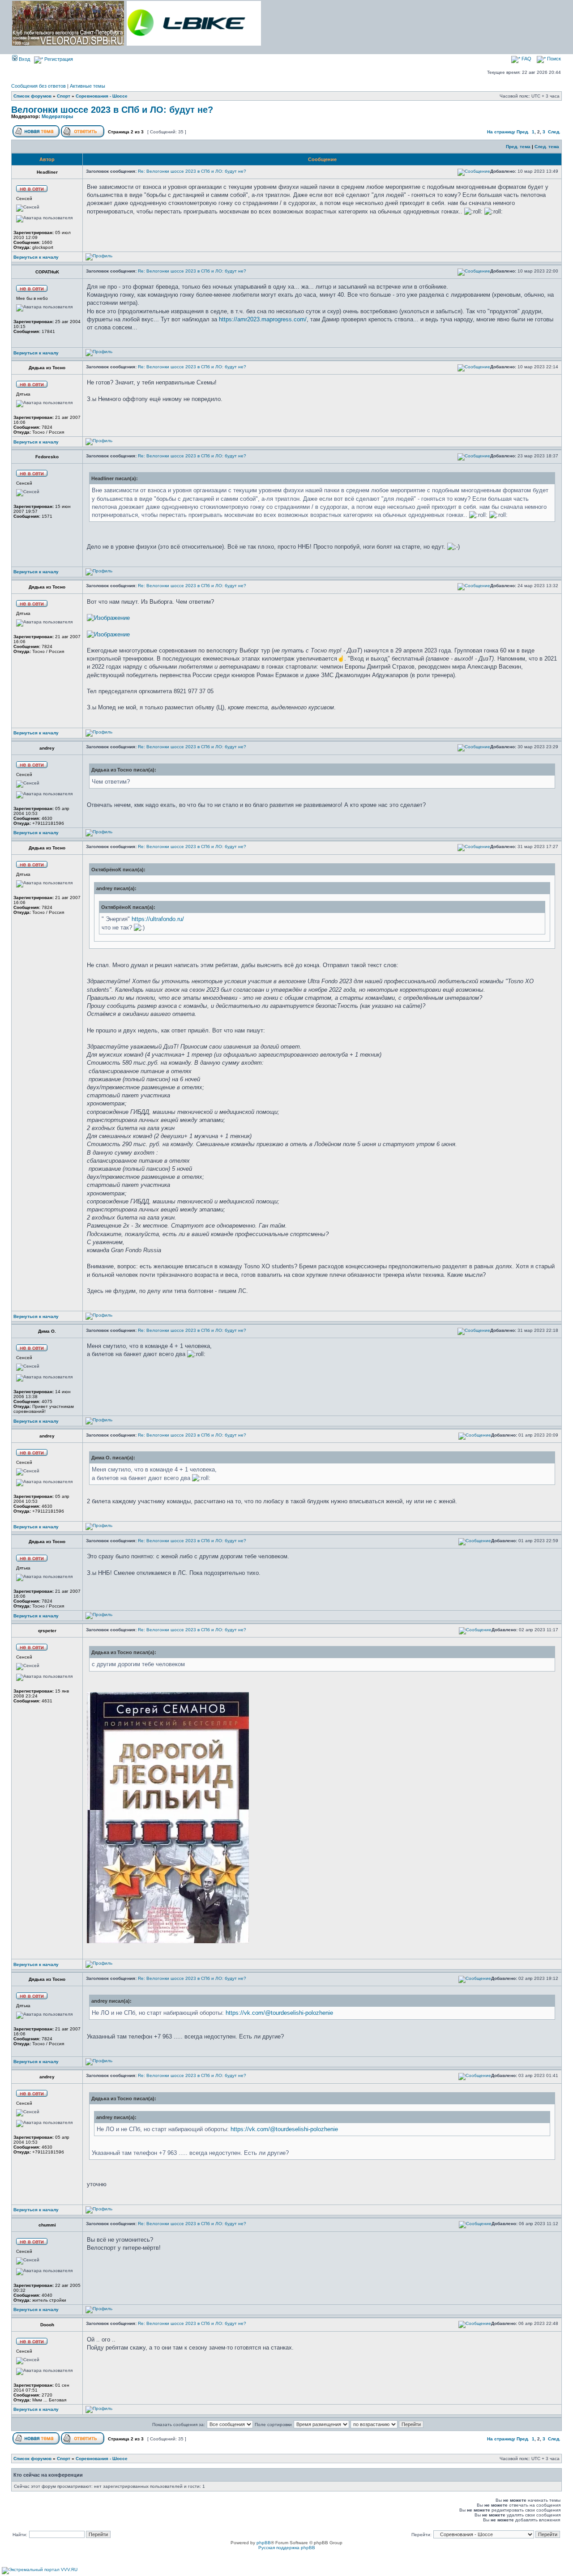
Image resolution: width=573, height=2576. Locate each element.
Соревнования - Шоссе (102, 96)
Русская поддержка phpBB (286, 2547)
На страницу (501, 131)
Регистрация (58, 59)
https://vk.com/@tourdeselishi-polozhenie (279, 2012)
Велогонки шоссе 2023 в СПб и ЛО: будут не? (112, 110)
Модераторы (57, 116)
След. (554, 131)
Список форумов (32, 96)
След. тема (547, 146)
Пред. (523, 131)
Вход (23, 59)
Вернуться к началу (36, 257)
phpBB (264, 2542)
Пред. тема (518, 146)
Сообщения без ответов (38, 86)
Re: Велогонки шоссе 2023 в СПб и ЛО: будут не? (192, 171)
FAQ (525, 58)
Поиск (553, 58)
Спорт (63, 96)
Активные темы (87, 86)
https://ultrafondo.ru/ (158, 919)
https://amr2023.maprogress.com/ (263, 319)
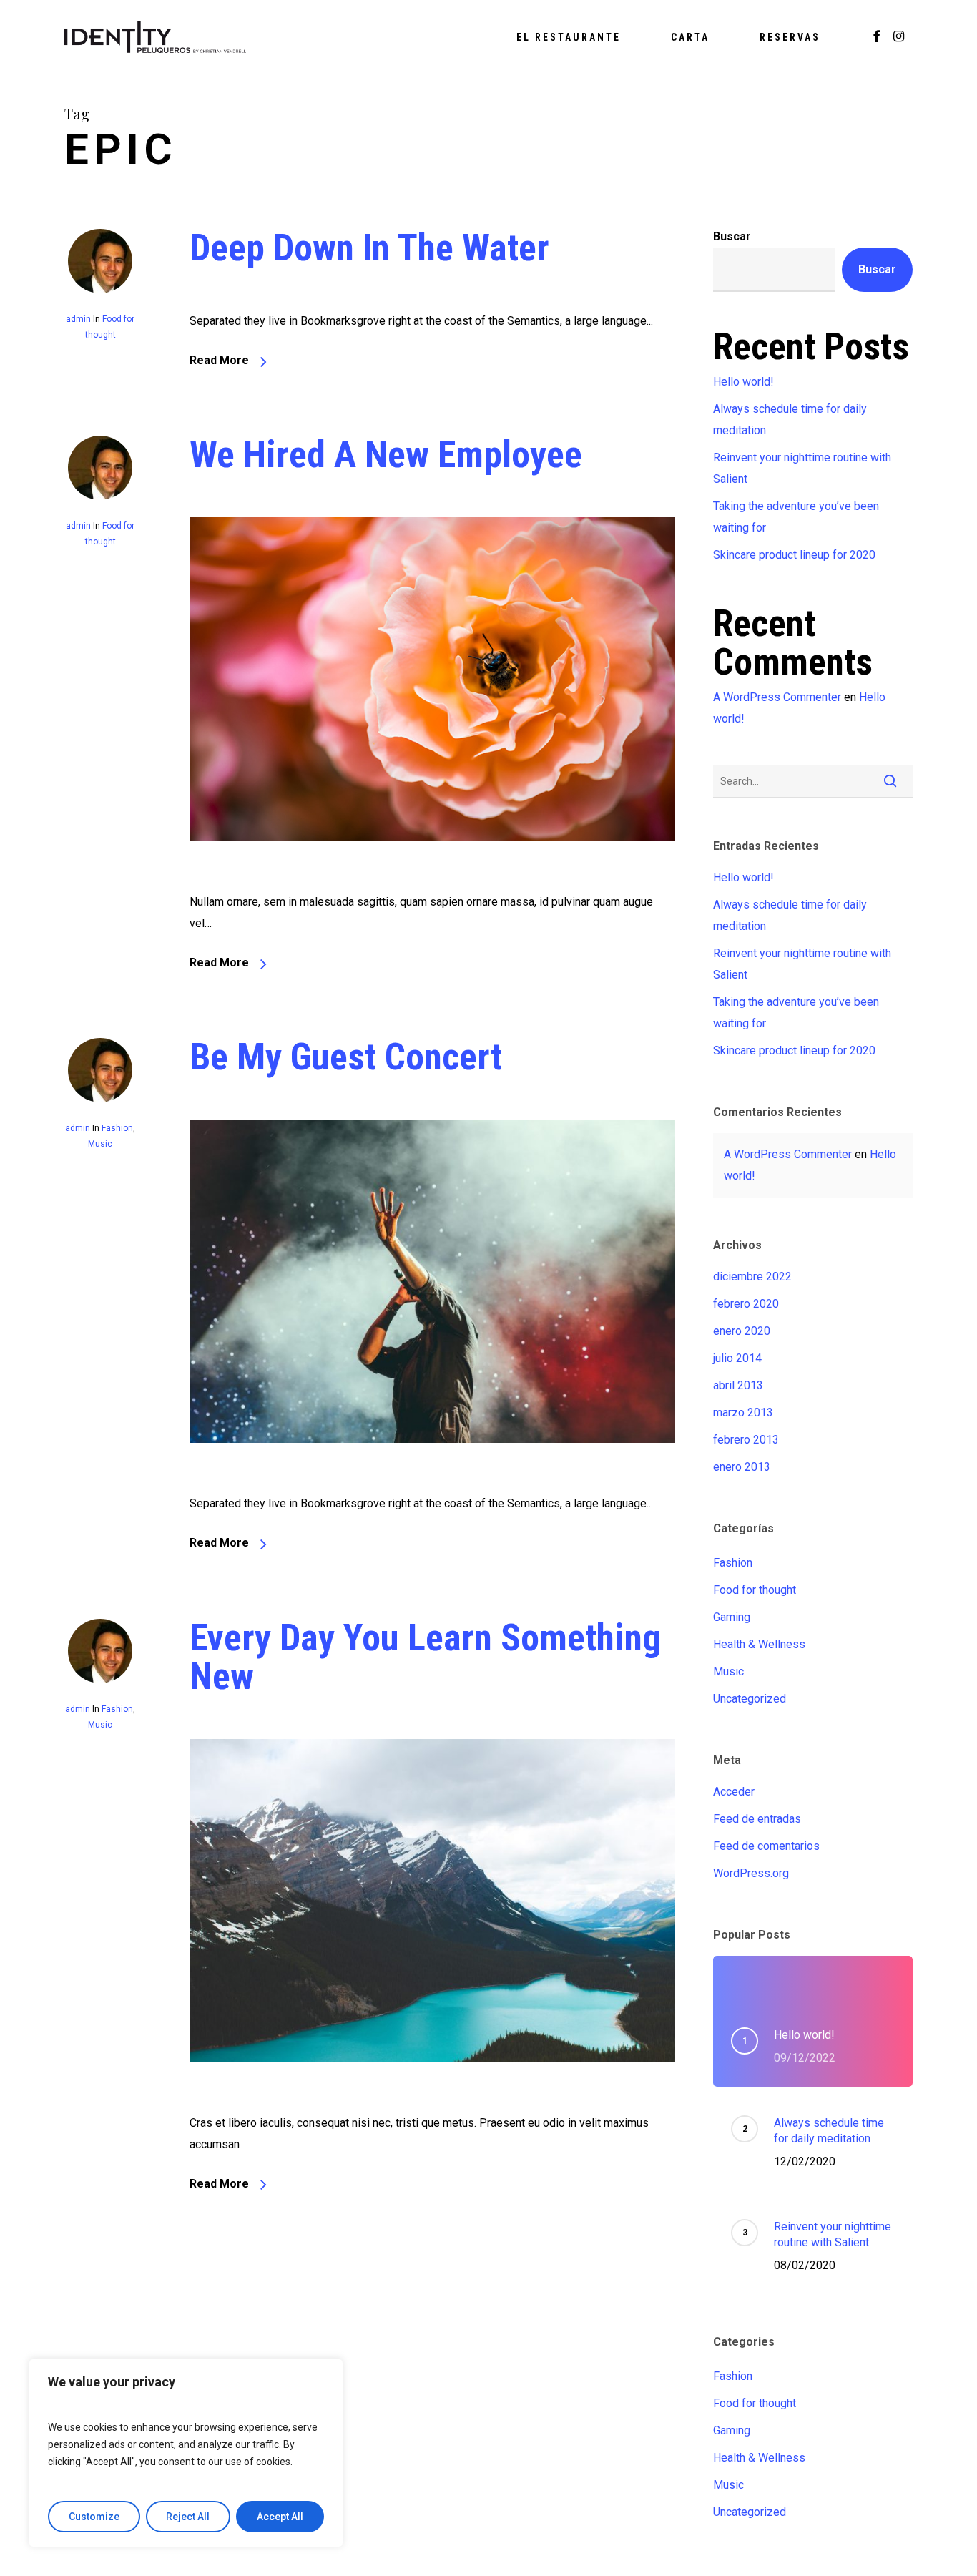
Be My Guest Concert (346, 1057)
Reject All (188, 2516)
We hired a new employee (386, 454)
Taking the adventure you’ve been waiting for (796, 516)
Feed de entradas (757, 1819)
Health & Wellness (759, 1644)
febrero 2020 (746, 1304)
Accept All (280, 2516)
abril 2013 (738, 1385)
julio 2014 (737, 1358)
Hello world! (743, 381)
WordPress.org (751, 1873)
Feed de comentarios (766, 1846)
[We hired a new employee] (432, 880)
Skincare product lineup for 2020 (794, 555)
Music (100, 1144)
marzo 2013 (743, 1412)
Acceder (734, 1791)
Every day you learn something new (426, 1657)
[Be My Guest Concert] (432, 1482)
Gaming (731, 1617)
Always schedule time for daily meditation (790, 419)
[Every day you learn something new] (432, 2101)
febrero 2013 (746, 1439)
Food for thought (754, 1590)
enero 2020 (741, 1331)
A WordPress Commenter (777, 697)
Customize (94, 2516)
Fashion (117, 1128)
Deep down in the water (369, 248)
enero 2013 (741, 1467)
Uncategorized (749, 1698)
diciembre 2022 (752, 1276)
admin (78, 319)
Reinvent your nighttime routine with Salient (802, 468)
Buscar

:::::

* Exercise description: From the line containing "Соревнования - Шоссе (102, 96)" down to the last line of the entries above, set down every line exactly. Omit all pictures.

* Worked solution:
Соревнования - Шоссе (102, 96)
Русская поддержка phpBB (286, 2547)
На страницу (501, 131)
Регистрация (58, 59)
https://vk.com/@tourdeselishi-polozhenie (279, 2012)
Велогонки шоссе 2023 в СПб и ЛО: будут не? (112, 110)
Модераторы (57, 116)
След. (554, 131)
Список форумов (32, 96)
След. тема (547, 146)
Пред. (523, 131)
Вход (23, 59)
Вернуться к началу (36, 257)
phpBB (264, 2542)
Пред. тема (518, 146)
Сообщения без ответов (38, 86)
Re: Велогонки шоссе 2023 в СПб и ЛО: будут не? (192, 171)
FAQ (525, 58)
Поиск (553, 58)
Спорт (63, 96)
Активные темы (87, 86)
https://ultrafondo.ru/ (158, 919)
https://amr2023.maprogress.com/ (263, 319)
Be My Guest Concert (346, 1057)
Reject All (188, 2516)
We hired a new employee (386, 454)
Taking the adventure you’ve been waiting for (796, 516)
Feed de entradas (757, 1819)
Health & Wellness (759, 1644)
febrero 2020 (746, 1304)
Accept All (280, 2516)
abril 2013 (738, 1385)
julio 2014 (737, 1358)
Hello world! (743, 381)
WordPress.org (751, 1873)
Feed de comentarios (766, 1846)
[We hired a new employee] (432, 880)
Skincare product lineup for 2020 (794, 555)
Music (100, 1144)
marzo 2013 (743, 1412)
Acceder (734, 1791)
Every day you learn something new (426, 1657)
[Be My Guest Concert] (432, 1482)
Gaming (731, 1617)
Always schedule time for daily meditation (790, 419)
[Every day you learn something new] (432, 2101)
febrero 2013 (746, 1439)
Food for thought (754, 1590)
enero 2020 (741, 1331)
A WordPress Commenter (777, 697)
Customize (94, 2516)
Fashion (117, 1128)
Deep down in the water (369, 248)
enero 2013 (741, 1467)
Uncategorized (749, 1698)
diciembre 2022 (752, 1276)
admin (78, 319)
Reinvent your nighttime routine with Salient (802, 468)
Buscar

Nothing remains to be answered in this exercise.